Next, the bill is debated and then voted upon by the full house. These debates are transcribed and published in the Congressional Record. Members who are not present for the debate are permitted to insert their comments into the record, although the record will identify these remarks as not having been spoken on the floor. In the course of the debate, members may propose amendments, which will be voted upon before the members vote upon the bill itself.
The process is similar in both the Senate and the House. Assuming that a bill passes both houses, it likely will have been amended so that the versions adopted are different. Accordingly, each house appoints members of a conference committee, which meets to draft a compromise version and a report explaining the compromise. Assuming that the compromise is passed by both houses without change, the legislation will be presented to the president.
The president may sign the bill, in which case it becomes law. Alternatively, he can veto the bill, in which case the bill will become law only if two-thirds of both houses vote to override the veto. The president also may do nothing, in which case the bill will become law without signature, unless Congress has adjourned. If Congress has adjourned, then the bill does not become law through presidential inaction. At the time they sign legislation, presidents sometimes offer comments, known as signing statements, on their interpretation of the legislation.

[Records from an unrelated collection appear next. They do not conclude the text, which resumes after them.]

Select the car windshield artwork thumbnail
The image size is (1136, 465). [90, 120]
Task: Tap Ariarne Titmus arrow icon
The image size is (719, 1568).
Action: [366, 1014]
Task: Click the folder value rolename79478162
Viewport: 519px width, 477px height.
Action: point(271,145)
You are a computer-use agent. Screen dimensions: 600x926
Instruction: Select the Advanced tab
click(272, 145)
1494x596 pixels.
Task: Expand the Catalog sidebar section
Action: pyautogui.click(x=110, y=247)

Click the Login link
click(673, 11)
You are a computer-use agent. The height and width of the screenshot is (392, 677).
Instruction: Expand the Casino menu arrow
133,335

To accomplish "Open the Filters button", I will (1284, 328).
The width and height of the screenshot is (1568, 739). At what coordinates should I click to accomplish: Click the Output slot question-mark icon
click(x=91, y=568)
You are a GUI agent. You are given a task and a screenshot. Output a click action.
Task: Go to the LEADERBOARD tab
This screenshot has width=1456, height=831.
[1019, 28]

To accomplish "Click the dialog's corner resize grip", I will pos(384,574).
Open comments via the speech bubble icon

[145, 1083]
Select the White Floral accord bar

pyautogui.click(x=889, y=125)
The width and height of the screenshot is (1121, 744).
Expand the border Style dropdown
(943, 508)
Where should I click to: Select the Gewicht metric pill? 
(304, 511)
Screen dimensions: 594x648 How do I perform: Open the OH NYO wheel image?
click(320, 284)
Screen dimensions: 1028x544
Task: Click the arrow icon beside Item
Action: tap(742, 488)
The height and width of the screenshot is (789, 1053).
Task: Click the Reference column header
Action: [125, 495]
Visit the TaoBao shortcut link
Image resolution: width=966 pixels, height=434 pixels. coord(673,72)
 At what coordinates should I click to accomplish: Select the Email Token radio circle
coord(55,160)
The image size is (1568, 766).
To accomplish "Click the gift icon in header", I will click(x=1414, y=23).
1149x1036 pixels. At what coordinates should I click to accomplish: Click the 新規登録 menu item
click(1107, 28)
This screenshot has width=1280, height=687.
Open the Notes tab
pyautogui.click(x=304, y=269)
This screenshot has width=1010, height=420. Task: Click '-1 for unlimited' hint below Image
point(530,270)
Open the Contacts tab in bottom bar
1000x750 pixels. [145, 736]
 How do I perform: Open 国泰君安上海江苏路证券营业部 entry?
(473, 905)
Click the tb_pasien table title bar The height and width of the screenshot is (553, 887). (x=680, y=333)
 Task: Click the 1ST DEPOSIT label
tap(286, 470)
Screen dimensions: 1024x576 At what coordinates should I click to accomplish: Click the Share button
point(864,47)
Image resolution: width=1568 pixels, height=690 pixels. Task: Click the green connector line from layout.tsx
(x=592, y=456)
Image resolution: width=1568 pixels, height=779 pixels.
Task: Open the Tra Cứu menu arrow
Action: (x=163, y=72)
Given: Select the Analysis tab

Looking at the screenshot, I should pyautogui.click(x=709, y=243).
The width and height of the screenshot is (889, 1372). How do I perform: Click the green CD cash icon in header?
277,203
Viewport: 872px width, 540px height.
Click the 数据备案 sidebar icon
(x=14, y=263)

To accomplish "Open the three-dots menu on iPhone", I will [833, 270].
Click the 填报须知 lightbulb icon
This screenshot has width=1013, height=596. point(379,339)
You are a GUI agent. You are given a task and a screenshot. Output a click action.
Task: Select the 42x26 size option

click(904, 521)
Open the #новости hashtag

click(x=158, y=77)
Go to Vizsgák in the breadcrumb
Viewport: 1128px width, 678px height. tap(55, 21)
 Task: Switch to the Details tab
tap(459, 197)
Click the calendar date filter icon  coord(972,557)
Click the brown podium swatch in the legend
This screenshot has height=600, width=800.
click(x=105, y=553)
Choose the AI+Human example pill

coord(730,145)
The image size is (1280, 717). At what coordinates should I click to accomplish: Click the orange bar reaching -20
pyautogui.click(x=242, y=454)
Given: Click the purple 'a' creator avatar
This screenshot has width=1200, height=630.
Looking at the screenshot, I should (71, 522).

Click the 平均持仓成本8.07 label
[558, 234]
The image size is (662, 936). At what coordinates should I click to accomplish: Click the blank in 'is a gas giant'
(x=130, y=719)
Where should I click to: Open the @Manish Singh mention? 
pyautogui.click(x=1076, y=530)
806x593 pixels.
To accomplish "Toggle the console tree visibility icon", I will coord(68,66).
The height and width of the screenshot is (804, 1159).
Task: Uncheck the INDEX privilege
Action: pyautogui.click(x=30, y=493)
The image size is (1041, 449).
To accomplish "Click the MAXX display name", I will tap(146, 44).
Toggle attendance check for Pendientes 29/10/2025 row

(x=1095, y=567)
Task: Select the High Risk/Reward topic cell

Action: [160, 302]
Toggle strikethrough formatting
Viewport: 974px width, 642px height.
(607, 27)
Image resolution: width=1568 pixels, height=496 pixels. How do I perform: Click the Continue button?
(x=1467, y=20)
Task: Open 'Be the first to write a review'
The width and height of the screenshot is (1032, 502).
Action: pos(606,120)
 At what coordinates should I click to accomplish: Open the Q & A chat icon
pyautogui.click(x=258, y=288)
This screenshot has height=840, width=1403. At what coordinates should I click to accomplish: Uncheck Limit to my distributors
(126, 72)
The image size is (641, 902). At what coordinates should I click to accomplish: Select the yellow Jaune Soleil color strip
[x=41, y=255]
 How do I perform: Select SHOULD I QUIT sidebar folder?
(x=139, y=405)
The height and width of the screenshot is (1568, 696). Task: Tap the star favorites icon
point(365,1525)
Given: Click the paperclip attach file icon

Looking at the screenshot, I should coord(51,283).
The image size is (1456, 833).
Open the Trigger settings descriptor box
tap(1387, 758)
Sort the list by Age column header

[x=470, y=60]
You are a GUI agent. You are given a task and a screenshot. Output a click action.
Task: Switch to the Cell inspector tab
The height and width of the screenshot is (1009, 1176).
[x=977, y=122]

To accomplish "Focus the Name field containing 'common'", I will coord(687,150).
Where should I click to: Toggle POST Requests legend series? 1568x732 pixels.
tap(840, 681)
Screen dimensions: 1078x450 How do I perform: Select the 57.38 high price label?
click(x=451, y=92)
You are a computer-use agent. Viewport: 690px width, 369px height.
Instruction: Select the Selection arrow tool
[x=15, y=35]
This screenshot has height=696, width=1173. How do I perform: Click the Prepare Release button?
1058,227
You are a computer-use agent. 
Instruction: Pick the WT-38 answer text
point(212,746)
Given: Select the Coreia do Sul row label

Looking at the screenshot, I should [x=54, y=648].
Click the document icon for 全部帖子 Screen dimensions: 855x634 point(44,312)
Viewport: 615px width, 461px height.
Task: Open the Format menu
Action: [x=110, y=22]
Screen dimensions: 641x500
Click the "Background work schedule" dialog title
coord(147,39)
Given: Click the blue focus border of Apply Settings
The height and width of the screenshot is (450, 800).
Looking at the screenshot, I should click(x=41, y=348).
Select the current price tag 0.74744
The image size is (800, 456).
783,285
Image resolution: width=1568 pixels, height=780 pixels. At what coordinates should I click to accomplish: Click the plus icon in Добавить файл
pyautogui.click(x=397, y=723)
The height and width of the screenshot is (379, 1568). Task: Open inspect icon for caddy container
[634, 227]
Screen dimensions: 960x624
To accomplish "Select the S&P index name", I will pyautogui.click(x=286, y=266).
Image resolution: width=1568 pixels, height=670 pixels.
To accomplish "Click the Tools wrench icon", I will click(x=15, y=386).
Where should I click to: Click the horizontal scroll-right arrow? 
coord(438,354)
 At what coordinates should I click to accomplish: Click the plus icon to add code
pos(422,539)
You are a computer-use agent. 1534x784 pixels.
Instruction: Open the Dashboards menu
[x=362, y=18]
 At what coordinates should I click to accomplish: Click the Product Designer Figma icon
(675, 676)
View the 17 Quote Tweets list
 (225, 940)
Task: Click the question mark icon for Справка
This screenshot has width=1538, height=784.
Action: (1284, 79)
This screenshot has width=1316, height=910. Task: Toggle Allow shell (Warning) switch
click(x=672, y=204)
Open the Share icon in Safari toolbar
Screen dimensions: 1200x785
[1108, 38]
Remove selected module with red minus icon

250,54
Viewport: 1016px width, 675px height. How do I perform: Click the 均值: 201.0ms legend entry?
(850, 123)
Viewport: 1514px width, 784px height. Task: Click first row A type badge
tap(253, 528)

2. THE ADMINISTRATIVE PROCESS
The executive branch is headed by an elected president and is composed of various agencies responsible to the president, such as the Department of State, the Department of Justice, and the Department of Defense. The Constitution empowers the executive branch to administer and enforce the statutes enacted by Congress.
As the world has become more complex and the function of government more expansive, Congress has increasingly enacted statutes that establish only very general principles of law and has delegated to various agencies the authority to adopt more specific regulations consistent with the statutes. These administrative regulations define the terms of the statutes and describe how they apply to particular types of situations. The rationale is that Congress does not have the resources, such as the time and expertise, to write detailed legislation.
Among the agencies of the federal government are a number of so-called independent agencies, which are created by statute and whose members are appointed by the president. Examples include the Federal Communications Commission, the Securities and Exchange Commission, and the Federal Trade Commission. These agencies are considered independent because their members are generally appointed for a fixed term and, unlike the heads of the executive branch agencies, cannot be removed at the discretion of the president.
Federal regulations are typically adopted through a notice and comment process. A proposed regulation is published in the Federal Register, and all interested persons are provided a period of time within which to submit written comments. At the end of the period, the agency may adopt the regulation, although it must respond to the comments submitted. Federal regulations may be voided by a court if they are contrary to legislation or if they are “arbitrary and capricious.”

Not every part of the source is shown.